Contrairement à un tableau qui est l’œuvre finie, une planche est un objet intermédiaire, le produit final étant l’album. Les collectionneurs sont avant tout des lecteurs. "Le métier principal de l’auteur est de raconter des histoires, la galerie vient après", précise Eric Verhoest (Champaka). Pour un éditeur, l’exposition représente "un levier supplémentaire très puissant en termes de visibilité, note Jean-Luc Fromental, le directeur de Denoël Graphic. Même si les meilleurs livres ne font pas les plus belles expositions."

Si certains auteurs refusent d’être exposés ou de se séparer de leurs originaux, la plupart accueillent volontiers les avances financières des galeristes. Pour Jean-Pierre Mercier, "le développement de ce marché correspond à un processus naturel de l’artiste qui diversifie ses modes d’expression, mais aussi à une économie de survie de certains auteurs".

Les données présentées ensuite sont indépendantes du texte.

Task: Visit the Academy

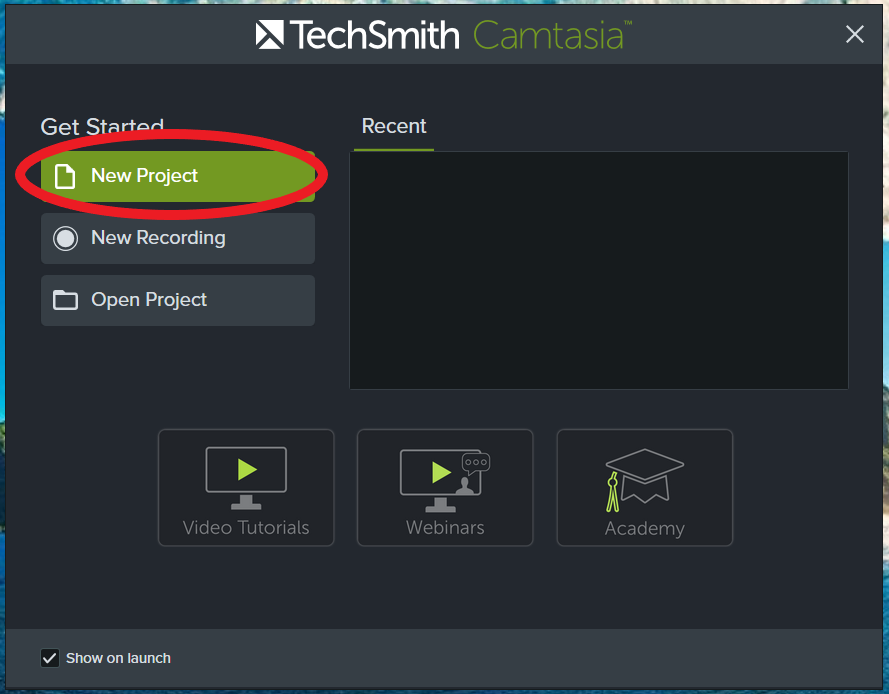Action: coord(644,488)
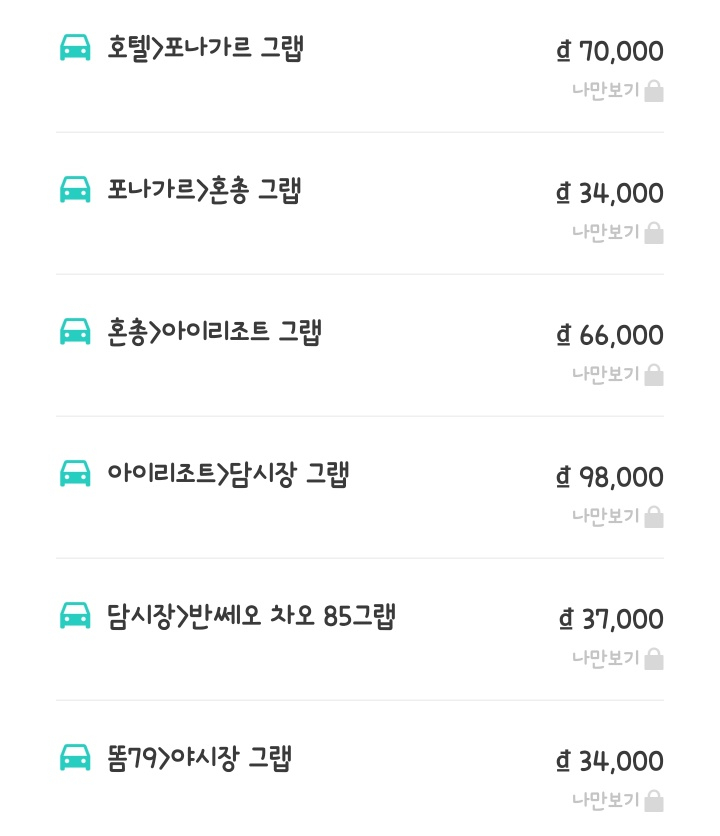Click the ₫ 98,000 amount
This screenshot has height=836, width=720.
tap(610, 477)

Récemment, deux galeries historiques ont changé de nom pour prendre le patronyme de leurs fondateurs (les Petits papiers devenant Huberty & Breyne, et BDartist(e) Barbier & Mathon), signe que ce réseau cherche à se fondre dans les autres galeries d’art en reprenant leur code. "Je ne suis pas une collectionneuse qui s’est mise à vendre des planches, précise Rina Zavagli-Mattotti de la galerie Martel. Quand j’ai créé ce lieu, il y avait un vrai besoin de galeristes pour exposer avec de beaux cadres, de la belle lumière, le travail des artistes internationaux que j’aimais." Eric Verhoest a ouvert Champaka Paris près du Centre Pompidou "pour faire la jonction avec les amateurs d’art". Des artistes comme Loustal, Mœbius, Druillet ou Enki Bilal ont toujours travaillé au carrefour des arts graphiques. Et c’est à la Fiac que l’on retrouvera du 23 au 26 octobre le travail de Crumb côtoyant celui de l’artiste aux pois Yayoi Kusama. Il n’est pas étonnant donc que ce marché, qui se construit sur le même mode que celui de l’art contemporain, souffre de maux comparables, comme le développement d’une économie parallèle avec le trafic de dédicaces ou la guerre des galeristes qui se battent pour négocier des exclusivités avec les artistes. "Le marché est très concurrentiel, puisqu’il y a une vingtaine d’auteurs que nous voulons tous", constate Jean-Baptiste Barbier.

La flambée des prix fait que la CIBDI d’Angoulême connaît les mêmes difficultés pour les acquisitions que tout musée d’art contemporain. Ainsi, pour un artiste de grande notoriété, la CIBDI souhaitait six originaux. L’artiste a refusé de vendre le lot car l’enveloppe disponible, trop modique, faisait chuter sa cote. Mais comprenant l’importance de figurer dans la collection du musée, il a accepté de céder à ce prix deux œuvres et d’offrir les quatre restantes.

Plutôt donner que se brader. L’art populaire a bien fait son entrée dans le marché des beaux-arts.